Lex.services.jobs-scheduler NPM

lex.services.jobs-scheduler

Centralized Job Scheduler

THIS DOCUMENT IS WORK IN PROGRESS

Motivation

The motivation to create a centralized jobs scheduler is to have a single point of job management. Prior to Jobs Scheduler we had various ways of job deploymens, job configurations and ways to schedule job runs. The Scheduler keeps job configurations on one place and takes responsibility of launching jobs in the right time.

Terminology

Here in this document we use following terms:

Job is a configured unit of work, it is just a receipt when, how and by who the work should be done.
Worker is an application responsible for doing a job. Although worker is a specialized application to process certain type of job, there may exist multiple jobs for one worker. So worker can be invoked (asked to do a job) in different times with slightly different Job configurations.
Job Run is one particular invocation of a Worker with a Job configuration. Input to the run is the Job configuration. Output of the run is collected log and termination status.

High level overview

The Scheduler is an application with three logical connections:

Cloudant database
Management UI
Runtime environment

Scheduler architecture

Cloudant database is used to store information about Workers, Jobs and Job Runs. Currently there are three separate Cloudant databases for each of these three data entities.

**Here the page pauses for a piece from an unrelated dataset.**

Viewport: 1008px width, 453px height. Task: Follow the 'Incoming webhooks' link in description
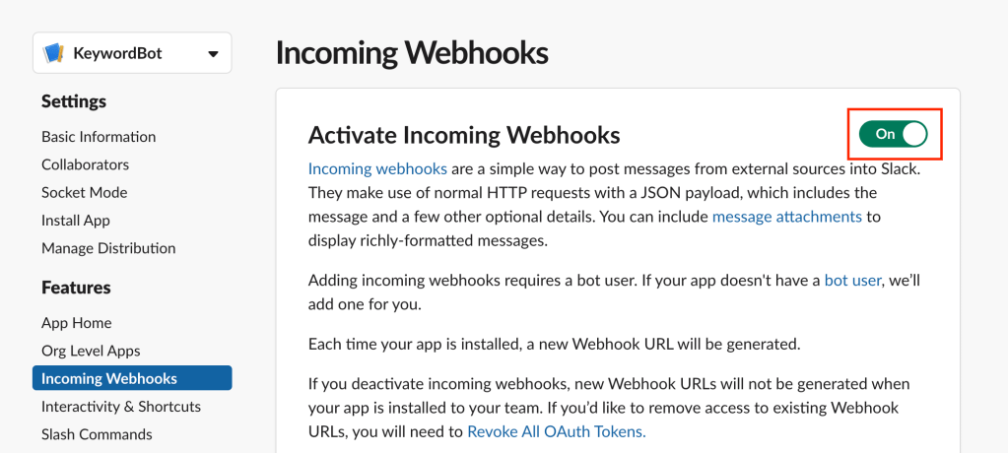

Management UI is connected to the Scheduler by REST API the Scheduler exposes.

There may be multiple runtime environments where workers may run in. Because the way how workers are implemented and invoked vary significantly between environments, Scheduler has multiple sub-components, called “engines”, for each supported environment. Currently supported environments are:

Kubernetes - workers are implemented as single pass processes, e.g. java main() applications, packed as Docker images. It is responsibility of Scheduler to dynamically create Kubernetes POD and run worker’s Docker image in that POD.
Web Service - workers are implemented as web services. The web service is expected to be deployed and accessible on a configured URL. Worker is invoked by HTTP POST request to the endpoint.

For job/worker developers

Dockerized workers

Kubernetes cluster is used as runtime environment to run dockerized workers. Workers are not deployed in the cluster all the time. They are just registered in the Cloudant database and deployed in Docker Registry.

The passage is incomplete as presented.